Baba: "What I mean," replied Baba, "is everything except your being infinite, is illusion. I am very ancient. Very, very old and always young."

Dreams were also brought up by Ella Winterfeldt with Baba, in particular because she had had a dream of Baba the night before. On this page Baba speaks to Ella in response to her sharing with him that she dreamed of him the previous night, and Baba uses this opportunity to tell her a story. Baba takes the chance of the subject of dreaming to explain to Ella how the Avatar comes into this dream of life to tell us we are dreaming. But he uses the analogy of an ordinary dream. He is not saying he has come to her during the night in her dream. Here is exactly what Baba said to Ella, from Lord Meher pages 4964, 4965.
More interviews followed. At 4 P.M., Baba called Ella Winterfeldt in to ask how many were left. Ella had dreamt of Baba, and he told her, "Ella my dear, all the world is an illusion; it is a dream and only God is real."
Baba called all those waiting in the other room – over one hundred – and when they had assembled, he asked Ivy Duce to repeat what he had just told Ella. She, however, did not have her tape recorder running, so she began from memory, but not too exactly, for Baba interrupted her, gesturing, "You speak as if you were in a dream!" After the laughter that followed, Baba himself narrated:

Baba told Ella that all this is nothing but a dream. Only God is real. And God is in everything, in you and in me. When Ella goes to sleep and sees the dream in her sleep, her body is on the bed. Yet she goes about, engrossed in the body; she enjoys a good dinner, eats well, feels happy. Then, sometimes she feels very sad, she suffers. Both pleasure and pain are there in the dream, yet the body is there on the bed. It does not go anywhere; it does not do anything; yet it enjoys.

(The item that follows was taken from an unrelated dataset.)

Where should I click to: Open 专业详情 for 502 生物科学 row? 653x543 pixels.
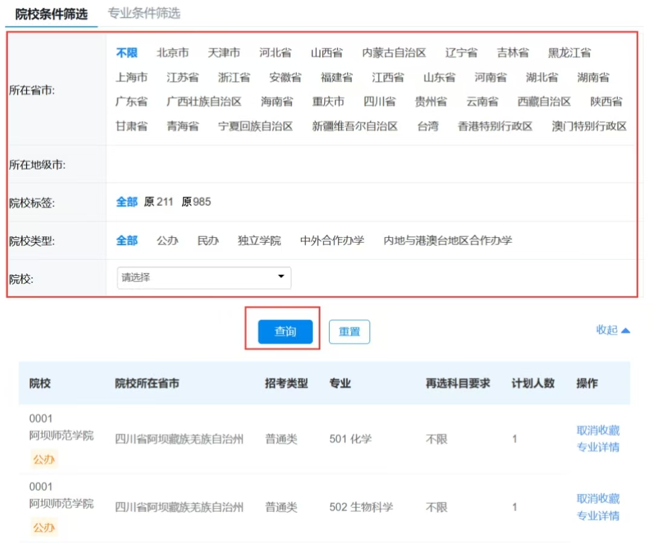(x=597, y=516)
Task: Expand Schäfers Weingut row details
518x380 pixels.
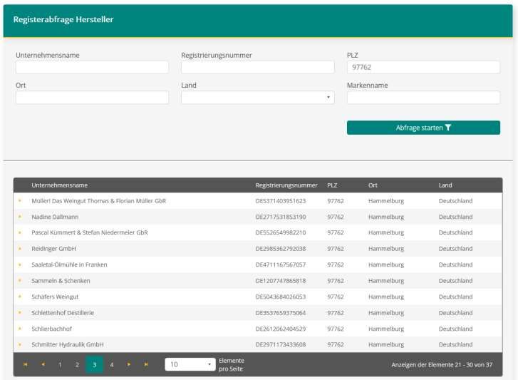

Baba comes there in the dream while she is enjoying or while she is suffering an illusion, and Baba tells her, "Ella, don't worry; this will all disappear. It is nothing but a dream."

But she answers, "Baba, how is that? I suffer. How can I help it, Baba? I see you, I see others. Some are troubling me. Some are giving me pleasure. How can I believe it is nothing but a dream? How can it be so real?"

But as soon as she wakes up in the morning, she realizes that she saw only a dream, that Baba had come in her dream and explained that it was nothing but a dream, that she should not suffer, she should not weep. But she did not listen to Baba, so she starts weeping as she works, remembering the dream at night. Then Baba tells her: "Ella, that was a dream when you slept. But now I say this is another dream; while you are living and working, while you are sitting here near me, all that you see here, this New York City, and my lovers here, and Baba himself sitting here, it is nothing but illusion; it is a dream."

Then Ella says: "Baba, this is too much! I cannot believe that because I see them, I hear them. I see you here, sitting near me, explaining to me." Still, Baba insists, saying to Ella, it is nothing but a dream. Then after years, after Baba's grace descends, Ella suddenly wakes up from this vacant dream, and what does she find? She finds only God is real and infinite. When she experiences that bliss, that infinite bliss, unlimited, continuous, then she realizes what Baba said was true.
Have I had dreams of Baba. Yes. A few. They are very reassuring to have, though I would not say of anyone who had never had one that he or she had any less relationship with Baba, or conscious connection with him, or past lives with him, than me. It means nothing, though it is a lovely and, as mildly assuring thing that tells me that perhaps he is on my mind, or in my subconscious. But nothing of significance was ever shared with me by any such dream. And if one wants to take directions or discourses from one who claims that Baba is directing or revealing to him in his own, one takes their own gamble. I personally would never do such a thing. I have already one master, and he has left me more than I can digest in one life, and left this earth saying he had completed his work.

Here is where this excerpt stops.